TEXT PROVIDED →
▼▼▼
I love Alpha Male books club discussion

61 views
All about our books > character double standards

Comments Showing 1-10 of 10 (10 new)    post a comment »
dateDown arrow    newest »

message 1: by beth (new)

beth myrick (bethmyrick) | 87 comments Never began a discussion before, but I'm interested in my fellow readers' opinions about something we look for in our characters.....

1. How much experience sexually do you think is acceptable for your heroines to have?

2. Do you tend to skip the books where the heroine has had a lot of partners?

3. Does it ever become a turn off of the female character if she sleeps with anyone else in a book other than the male protagonist?

4. Is it easier to forgive the male lead for cheating in a book than the female?

5. How many times do you skip reading the next book in a series because the best friend or roommate of the heroine sleeps around?

6. Does anyone tend to skip books about female strippers or escorts?
▲▲▲
INSTRUCTION → Can you reproduce the book club discussion word for word, between "2. Do you tend" and "than the female?", inclusive?

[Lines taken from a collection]
▼▼▼
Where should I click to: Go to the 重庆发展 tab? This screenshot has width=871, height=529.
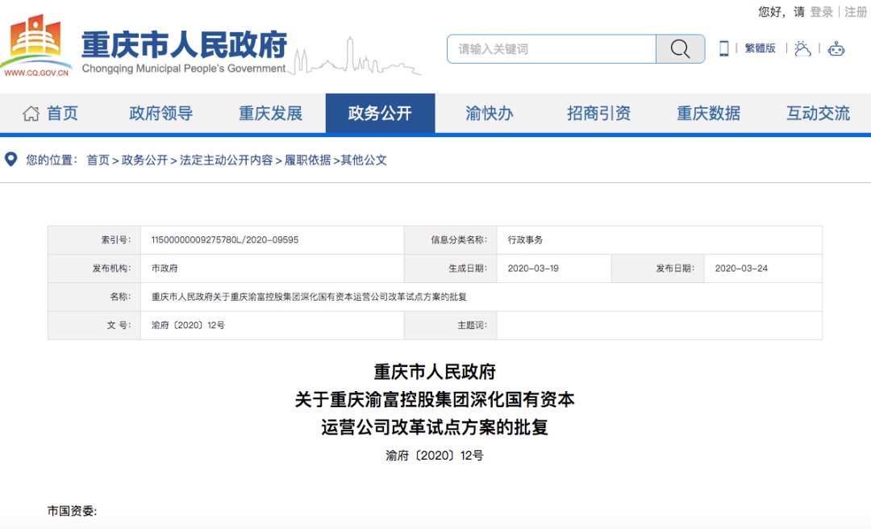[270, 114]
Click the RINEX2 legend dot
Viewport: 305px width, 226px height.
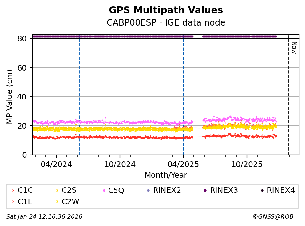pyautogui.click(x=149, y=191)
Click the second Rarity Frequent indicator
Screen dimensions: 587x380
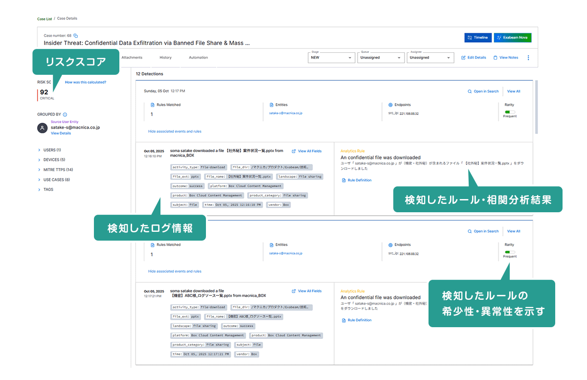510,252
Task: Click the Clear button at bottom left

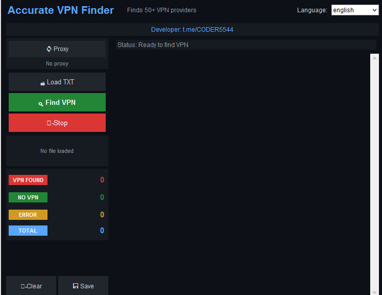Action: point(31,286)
▲▲▲
EXERCISE OUTPUT →
2. Do you tend to skip the books where the heroine has had a lot of partners?

3. Does it ever become a turn off of the female character if she sleeps with anyone else in a book other than the male protagonist?

4. Is it easier to forgive the male lead for cheating in a book than the female?